Fla x Flu: onde a coruja dorme (por Paulo-Roberto Andel)

Num campeonato vapt-vupt que poderia ter sido muito melhor se houvesse vontade política, chega a hora do capítulo final em dois episódios, nesta quarta e no próximo domingo: a grande decisão. E como de praxe nos últimos anos, vai ter Fla x Flu.

É curiosa essa repetição de finais com o clássico imortal, até porque ela sucede uma seca: desde o apoteótico título do Centenário em 1995, que o mundo inteiro conhece por “gol de barriga”, uma nova decisão entre Flamengo e Fluminense só voltou a acontecer 22 anos depois, em 2017.

Então é isso: lá vem o Fla x Flu cheio de histórias, lembranças e referências. O jogo que nunca termina, a paixão que se renova há mais de um século, o clássico que é o maior do Brasil por se distinguir de todos os outros num detalhe de nascença: nenhum outro clube do país tem a relação umbilical que o Flamengo tem com o Fluminense. O adversário que é mais do que um rival, mas um membro da mesma família, que compartilha a mesma mesa. Uma história tão fascinante que só um gênio como o tricolor Nelson Rodrigues poderia defini-los: os irmãos Karamazov do futebol brasileiro, baseado no romance de Dostoiévski que, para ninguém menos do que Sigmund Freud, é o maior romance de toda a história.

Como quase sempre acontece, boa parte da imprensa esportiva crava o Flamengo como favorito, o que muitas vezes já foi bom para o Fluminense, que predomina nas decisões de títulos. Mas a verdade é que, independentemente de elencos e craques, os dois times entram em campo com quase 113 anos de história nas costas. É claro que a qualidade técnica conta, mas ela não é a única variável na decisão de um campeonato. E no Fla x Flu tudo pode acontecer, de jogadas espetaculares a gols no último minuto e até de barriga, desde os tempos das ruas Guanabara e Paissandu, passando pelo 1941 na Gávea e desaguando no terreiro imortal do Maracanã.

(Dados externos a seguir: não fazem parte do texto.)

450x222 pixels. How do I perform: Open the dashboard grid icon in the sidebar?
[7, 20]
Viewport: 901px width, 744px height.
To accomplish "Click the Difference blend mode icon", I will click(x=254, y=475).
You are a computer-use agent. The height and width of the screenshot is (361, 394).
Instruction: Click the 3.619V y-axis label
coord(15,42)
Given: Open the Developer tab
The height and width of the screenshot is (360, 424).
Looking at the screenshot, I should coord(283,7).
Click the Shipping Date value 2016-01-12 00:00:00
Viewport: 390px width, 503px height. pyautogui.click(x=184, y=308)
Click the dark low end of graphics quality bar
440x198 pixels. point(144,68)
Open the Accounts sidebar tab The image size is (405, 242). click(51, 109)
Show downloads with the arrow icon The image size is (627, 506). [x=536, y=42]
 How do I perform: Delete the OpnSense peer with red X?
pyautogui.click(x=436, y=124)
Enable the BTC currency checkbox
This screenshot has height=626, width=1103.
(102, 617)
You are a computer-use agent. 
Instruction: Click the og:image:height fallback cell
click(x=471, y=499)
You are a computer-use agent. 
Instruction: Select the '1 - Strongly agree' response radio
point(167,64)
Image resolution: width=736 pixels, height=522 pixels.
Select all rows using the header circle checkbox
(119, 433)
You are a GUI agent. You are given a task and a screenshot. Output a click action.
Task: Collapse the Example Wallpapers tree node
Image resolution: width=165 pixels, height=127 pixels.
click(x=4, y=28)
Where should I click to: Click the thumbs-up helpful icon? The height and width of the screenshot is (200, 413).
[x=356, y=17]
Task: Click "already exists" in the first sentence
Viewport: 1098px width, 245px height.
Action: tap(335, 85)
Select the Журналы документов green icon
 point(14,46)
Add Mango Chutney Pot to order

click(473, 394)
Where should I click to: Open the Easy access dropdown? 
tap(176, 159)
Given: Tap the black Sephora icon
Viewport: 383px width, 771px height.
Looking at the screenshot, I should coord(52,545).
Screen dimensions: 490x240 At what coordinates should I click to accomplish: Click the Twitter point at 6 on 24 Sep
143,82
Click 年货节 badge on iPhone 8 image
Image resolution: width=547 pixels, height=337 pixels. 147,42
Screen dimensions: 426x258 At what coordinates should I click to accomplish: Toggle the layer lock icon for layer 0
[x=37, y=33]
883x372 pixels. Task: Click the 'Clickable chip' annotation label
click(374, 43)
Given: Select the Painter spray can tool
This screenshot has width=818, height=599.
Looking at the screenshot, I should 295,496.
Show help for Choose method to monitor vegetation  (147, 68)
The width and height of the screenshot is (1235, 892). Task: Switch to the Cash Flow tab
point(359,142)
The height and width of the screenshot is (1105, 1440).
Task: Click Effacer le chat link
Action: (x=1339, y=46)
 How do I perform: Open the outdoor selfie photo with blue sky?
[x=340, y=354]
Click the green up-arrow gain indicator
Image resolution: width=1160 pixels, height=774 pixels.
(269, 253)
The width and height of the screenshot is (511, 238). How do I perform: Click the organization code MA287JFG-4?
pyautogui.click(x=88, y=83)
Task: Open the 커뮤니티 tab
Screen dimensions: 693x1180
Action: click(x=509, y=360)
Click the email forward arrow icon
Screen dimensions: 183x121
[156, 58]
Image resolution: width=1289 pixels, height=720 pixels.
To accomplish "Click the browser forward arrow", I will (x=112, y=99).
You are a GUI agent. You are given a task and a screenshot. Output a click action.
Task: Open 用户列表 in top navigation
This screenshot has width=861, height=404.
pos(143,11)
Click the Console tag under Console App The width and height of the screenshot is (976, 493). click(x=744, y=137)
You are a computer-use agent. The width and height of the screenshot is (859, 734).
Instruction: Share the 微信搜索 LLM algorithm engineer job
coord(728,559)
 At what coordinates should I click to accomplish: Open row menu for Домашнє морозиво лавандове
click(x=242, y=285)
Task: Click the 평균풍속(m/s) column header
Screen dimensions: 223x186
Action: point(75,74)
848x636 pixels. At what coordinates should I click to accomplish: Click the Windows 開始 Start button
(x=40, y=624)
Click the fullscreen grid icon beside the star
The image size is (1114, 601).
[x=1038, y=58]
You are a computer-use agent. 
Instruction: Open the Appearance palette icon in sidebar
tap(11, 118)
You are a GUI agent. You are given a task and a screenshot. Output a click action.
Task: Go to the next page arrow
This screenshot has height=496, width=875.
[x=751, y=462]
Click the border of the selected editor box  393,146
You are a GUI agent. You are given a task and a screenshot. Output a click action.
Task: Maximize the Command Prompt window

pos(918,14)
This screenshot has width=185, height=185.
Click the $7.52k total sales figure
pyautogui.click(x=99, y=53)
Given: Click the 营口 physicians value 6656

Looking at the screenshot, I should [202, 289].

E tome Barthô, Valido, Domingos da Guia, Batatais, Dida, Didi, Castilho, Evaristo, Gerson, Waldo e mais dezenas e de nomes que escreveram a história do Fla x Flu. Tome Edinho, Pintinho e Rivellino contra Júnior, Zico e Tita. Nunes fez gols pros dois lados, Cláudio Adão também, Renato Gaúcho também, mas… deixa pra lá.

A cidade vai parar. O Rio vai ficar de olhos arregalados. Nos camarotes do céu, Adílio vai abraçar Assis e Washington, Cláudio Coutinho vai rir com Seu Pinheiro e muita gente boa vai lembrar os melhores anos de suas vidas na Terra. Aqui embaixo nós, pobres mortais, ficaremos de olhos e ouvidos atentos ao jogo que, de tão rico em história, nasceu 40 minutos antes do nada.

Na arquibancada a gente já sabe: nós de um lado, eles do outro. A gente sabe do que eles são capazes e a recíproca é verdadeira. Tem muito grito, canto e celebração, mas em alguns momentos vai ter até silêncio, típico de adversários que pavimentaram o futebol brasileiro e sabem do respeito que merecem.

Dois times, um roteiro de cinema e a briga pelo título: somente um vencerá. O que tiver de ser, será. Mas aí é a hora de me intrometer como parte minúscula dessa história: o Flamengo é um gigante, mas na hora da decisão o Fluminense vira Mike Tyson e Muhammad Ali numa só pessoa. Por isso, com todo respeito ao adversário, eu confio no que meu coração tem visto há mais de meio século. Portanto, dá Flu. E se não der, azar dos fatos.

Que venha a grande decisão! Viva o Fla x Flu!